つま先、トーンッ | ライター海江田の 『 シラフでは書けません。 』

つま先、トーンッ

あの、つま先、トーンだよね。
永井秀樹がスルーパスを出すちょい前、地面を蹴ったキックフェイントですよ。

J2第9節、東京ヴェルディ vs ザスパクサツ群馬@味の素スタジアム。
ぱっとしないゲーム内容で、互いに決定機を作れずに後半アディショナルタイムに突入。
ボックスの前で永井にボールが渡り、そのキャリアが凝縮されたようなプレーが出た。
永井は右足の前にボールを置き、多少無理筋でも縦パスを狙うかと思いきや、つま先をトーン。
相手の動きを止め、ほんの少しだけ時間をつくった。
勝負を分けたのは、この一瞬の間。
そこで、視界の右端に入ってきた安西幸輝にスルーパスを通す。

「上がってくるのはわかっていたからね。安西くんがあそこで浮き球のクロスを入れたらノーチャンス。前から話していた速くて低いボールを入れてくれた」(永井)
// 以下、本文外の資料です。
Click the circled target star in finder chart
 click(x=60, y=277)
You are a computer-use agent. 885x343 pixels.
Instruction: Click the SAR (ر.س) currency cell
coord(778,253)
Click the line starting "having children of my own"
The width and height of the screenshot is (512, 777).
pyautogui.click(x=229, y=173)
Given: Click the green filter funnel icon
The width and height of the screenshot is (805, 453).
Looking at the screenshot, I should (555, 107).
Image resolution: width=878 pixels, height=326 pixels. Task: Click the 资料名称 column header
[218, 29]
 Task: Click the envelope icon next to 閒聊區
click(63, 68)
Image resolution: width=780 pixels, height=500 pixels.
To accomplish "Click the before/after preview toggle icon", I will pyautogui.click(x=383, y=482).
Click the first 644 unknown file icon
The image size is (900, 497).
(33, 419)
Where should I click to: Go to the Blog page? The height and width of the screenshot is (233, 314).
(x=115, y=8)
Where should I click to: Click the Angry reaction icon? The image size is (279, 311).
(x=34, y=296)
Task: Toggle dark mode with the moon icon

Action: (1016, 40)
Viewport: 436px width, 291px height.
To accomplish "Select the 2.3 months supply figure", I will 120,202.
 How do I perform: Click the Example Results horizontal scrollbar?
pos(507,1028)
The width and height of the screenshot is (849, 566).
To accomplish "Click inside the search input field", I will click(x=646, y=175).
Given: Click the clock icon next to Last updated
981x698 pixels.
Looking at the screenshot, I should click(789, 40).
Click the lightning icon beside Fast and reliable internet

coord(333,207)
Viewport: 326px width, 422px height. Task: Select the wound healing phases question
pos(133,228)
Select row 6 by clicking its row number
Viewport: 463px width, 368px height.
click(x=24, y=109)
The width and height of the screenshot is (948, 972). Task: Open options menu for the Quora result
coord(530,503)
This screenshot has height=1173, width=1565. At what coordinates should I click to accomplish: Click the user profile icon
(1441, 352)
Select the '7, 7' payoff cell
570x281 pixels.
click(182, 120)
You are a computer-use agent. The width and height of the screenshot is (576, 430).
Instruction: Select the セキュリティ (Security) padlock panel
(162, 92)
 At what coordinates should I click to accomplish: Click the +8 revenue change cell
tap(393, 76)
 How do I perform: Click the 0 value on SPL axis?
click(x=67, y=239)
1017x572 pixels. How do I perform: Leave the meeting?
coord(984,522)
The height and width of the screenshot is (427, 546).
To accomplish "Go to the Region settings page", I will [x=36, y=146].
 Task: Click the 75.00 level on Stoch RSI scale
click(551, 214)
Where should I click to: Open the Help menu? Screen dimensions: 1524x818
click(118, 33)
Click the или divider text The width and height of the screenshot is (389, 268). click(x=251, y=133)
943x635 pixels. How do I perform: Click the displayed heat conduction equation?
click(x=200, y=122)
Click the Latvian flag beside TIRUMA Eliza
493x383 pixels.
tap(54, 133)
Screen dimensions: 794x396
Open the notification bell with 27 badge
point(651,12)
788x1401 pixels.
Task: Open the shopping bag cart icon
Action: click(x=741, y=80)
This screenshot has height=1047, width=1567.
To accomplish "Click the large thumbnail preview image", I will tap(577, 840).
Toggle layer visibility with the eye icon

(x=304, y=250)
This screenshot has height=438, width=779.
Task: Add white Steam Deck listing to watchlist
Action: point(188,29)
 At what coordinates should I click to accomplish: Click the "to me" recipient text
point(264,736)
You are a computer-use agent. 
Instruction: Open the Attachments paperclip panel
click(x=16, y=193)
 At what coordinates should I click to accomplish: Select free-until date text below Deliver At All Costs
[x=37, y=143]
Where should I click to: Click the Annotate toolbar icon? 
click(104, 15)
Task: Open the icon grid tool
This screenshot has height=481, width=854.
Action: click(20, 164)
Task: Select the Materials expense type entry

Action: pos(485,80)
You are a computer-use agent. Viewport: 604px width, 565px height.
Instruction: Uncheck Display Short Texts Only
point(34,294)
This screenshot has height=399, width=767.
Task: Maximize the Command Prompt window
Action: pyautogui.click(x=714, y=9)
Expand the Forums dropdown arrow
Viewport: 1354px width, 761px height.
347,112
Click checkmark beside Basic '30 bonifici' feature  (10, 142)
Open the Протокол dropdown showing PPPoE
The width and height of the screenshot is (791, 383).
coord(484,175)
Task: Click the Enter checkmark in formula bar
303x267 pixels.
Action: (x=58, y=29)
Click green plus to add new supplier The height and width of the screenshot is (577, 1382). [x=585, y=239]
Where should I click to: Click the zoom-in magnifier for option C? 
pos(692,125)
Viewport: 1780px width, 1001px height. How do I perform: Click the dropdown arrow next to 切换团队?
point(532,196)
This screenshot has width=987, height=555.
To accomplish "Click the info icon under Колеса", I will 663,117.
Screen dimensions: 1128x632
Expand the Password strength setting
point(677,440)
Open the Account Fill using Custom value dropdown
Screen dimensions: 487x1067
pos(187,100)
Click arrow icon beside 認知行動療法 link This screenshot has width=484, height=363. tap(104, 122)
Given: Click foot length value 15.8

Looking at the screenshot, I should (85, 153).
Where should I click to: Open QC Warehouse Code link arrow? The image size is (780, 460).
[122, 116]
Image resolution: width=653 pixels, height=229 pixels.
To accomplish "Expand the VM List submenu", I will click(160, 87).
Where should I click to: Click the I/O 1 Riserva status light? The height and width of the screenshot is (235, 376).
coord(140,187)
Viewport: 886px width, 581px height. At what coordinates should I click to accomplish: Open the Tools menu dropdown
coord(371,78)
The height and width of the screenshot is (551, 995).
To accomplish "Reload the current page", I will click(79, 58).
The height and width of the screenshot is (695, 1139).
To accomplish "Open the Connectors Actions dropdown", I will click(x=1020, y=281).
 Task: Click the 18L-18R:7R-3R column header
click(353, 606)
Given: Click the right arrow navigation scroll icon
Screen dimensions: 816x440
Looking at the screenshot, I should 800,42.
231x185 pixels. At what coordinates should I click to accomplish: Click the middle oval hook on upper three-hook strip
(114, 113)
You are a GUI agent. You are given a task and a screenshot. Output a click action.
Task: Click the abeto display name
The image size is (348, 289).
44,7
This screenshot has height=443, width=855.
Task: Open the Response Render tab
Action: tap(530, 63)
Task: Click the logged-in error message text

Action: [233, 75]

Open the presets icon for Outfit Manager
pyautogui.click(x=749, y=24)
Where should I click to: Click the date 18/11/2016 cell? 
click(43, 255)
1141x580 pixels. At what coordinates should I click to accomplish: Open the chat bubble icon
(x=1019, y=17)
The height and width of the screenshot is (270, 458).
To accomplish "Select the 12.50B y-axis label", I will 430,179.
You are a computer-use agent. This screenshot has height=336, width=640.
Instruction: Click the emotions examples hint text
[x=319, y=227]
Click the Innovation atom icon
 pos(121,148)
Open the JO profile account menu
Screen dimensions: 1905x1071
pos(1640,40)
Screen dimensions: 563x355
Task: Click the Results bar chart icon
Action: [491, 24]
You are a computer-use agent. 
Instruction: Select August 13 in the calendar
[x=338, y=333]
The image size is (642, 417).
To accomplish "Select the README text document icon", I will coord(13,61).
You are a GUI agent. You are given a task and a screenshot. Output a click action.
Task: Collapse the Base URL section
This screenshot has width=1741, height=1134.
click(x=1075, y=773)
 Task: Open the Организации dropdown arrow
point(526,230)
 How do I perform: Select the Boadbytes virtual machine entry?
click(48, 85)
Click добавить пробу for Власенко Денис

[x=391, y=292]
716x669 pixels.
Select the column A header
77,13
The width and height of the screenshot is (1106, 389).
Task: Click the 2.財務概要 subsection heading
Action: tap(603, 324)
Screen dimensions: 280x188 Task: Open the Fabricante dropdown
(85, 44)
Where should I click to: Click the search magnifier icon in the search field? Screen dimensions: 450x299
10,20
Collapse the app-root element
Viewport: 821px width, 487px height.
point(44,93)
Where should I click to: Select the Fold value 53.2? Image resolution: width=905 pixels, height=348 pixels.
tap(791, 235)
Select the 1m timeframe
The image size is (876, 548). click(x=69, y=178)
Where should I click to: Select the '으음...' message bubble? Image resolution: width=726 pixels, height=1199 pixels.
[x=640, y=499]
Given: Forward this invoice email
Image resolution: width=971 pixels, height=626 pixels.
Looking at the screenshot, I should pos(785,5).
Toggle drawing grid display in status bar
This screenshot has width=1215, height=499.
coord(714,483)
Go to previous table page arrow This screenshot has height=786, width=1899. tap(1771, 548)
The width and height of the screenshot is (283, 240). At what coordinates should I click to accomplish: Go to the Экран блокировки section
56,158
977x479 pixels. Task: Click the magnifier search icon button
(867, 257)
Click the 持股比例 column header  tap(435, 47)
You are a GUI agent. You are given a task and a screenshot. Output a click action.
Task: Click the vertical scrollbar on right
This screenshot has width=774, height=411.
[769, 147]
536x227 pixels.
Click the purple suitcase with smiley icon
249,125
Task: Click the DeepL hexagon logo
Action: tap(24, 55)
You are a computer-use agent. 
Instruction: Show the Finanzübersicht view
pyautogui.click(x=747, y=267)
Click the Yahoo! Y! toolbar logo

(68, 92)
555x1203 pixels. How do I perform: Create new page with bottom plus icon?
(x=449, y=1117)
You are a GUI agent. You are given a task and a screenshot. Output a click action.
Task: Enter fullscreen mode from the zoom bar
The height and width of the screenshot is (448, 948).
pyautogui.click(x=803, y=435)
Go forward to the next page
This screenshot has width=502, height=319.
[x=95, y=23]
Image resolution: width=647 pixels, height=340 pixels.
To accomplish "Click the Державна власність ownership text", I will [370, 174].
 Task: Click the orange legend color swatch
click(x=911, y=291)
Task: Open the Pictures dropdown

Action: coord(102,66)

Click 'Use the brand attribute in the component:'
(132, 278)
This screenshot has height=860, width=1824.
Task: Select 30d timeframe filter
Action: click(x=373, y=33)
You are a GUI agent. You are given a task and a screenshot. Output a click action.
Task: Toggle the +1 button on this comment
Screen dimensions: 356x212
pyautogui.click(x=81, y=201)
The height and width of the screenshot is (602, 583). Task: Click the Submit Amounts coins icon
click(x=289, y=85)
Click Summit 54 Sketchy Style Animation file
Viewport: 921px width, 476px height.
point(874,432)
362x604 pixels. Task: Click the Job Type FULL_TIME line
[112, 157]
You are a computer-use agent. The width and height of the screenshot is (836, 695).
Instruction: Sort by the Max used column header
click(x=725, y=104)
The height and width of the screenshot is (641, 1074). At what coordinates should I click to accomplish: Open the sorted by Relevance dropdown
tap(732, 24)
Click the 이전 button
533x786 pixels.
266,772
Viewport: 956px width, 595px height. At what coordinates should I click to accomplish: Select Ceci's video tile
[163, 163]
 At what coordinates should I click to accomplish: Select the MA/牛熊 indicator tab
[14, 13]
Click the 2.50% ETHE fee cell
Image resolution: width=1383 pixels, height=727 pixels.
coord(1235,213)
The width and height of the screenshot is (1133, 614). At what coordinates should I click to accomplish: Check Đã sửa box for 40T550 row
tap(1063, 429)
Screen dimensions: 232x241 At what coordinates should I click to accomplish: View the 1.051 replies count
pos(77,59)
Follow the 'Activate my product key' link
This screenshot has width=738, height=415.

グラウンダーの折り返しを、南秀仁が左足で角度を変えてネットを揺らす。
さらに南は、ブルーノ・コウチーニョからのパスを決めて2点目を奪った。
終わってみれば、2‐0。ホーム4連勝だってさ。

前節、0‐2で敗れたジュビロ磐田戦は、最後のクオリティーの差がきれいに出たゲームだった。
決勝点は、矢のようなクロスをヘディングでドーンッ。
ああいったフィニッシュは、いまのヴェルディではちょっとイメージしづらい。

一方で、選手たちはやれることをやり、現状の力は出したと思えた。
随所で身体を張り、いつもはクリーンにファイトする澤井直人が、相手にゴンッとひじを入れたりしてね。
おお、このゲームは闘いだ、と。

で、結局負けちゃったんだけど、爽快感のようなものはあり、いいゲームを見たなあとけっこう満足していた。
ところが、選手たちは悔しさいっぱいで、充足はみじんも感じられない。
もちろんそうあるべきで、易々とコップの水が満たされるようでは困るんですよ。
向上していくうえで、渇望感を重要なファクターとする人種だから。

僕の満足の基準はずいぶんと下がってるんだなあと、あらためて気づいた。
経営面などピッチ外のことに気を取られたり、気持ちよく応援できない時期を経て、元気にサッカーやってくれるのが一番みたいな。
でも、チームは新しい人がどんどん入り、サポーターもまた入れ替わり、生命体として活力を保つようにできている。
いまのヴェルディみたいな若いチームは特にそれが顕著。
指揮官は高い志を掲げ、選手もそれを信じて走る。
彼らは沁みついた余計なものがなく、無垢だ。

この乖離って、どうなんだろうと思ったね。
「スポーツはその可能性だけを追っていくもの」と言ったのは、評論家で、スポーツ批評の手練れとしても知られた虫明亜呂無だ。
僕は全面的にそうだとは思わないが、本質的にはやはりその通りだと思う。
とすれば、ヴェルディに関し、ヒリヒリした感じの原稿なんてもう書けないんじゃないかしら。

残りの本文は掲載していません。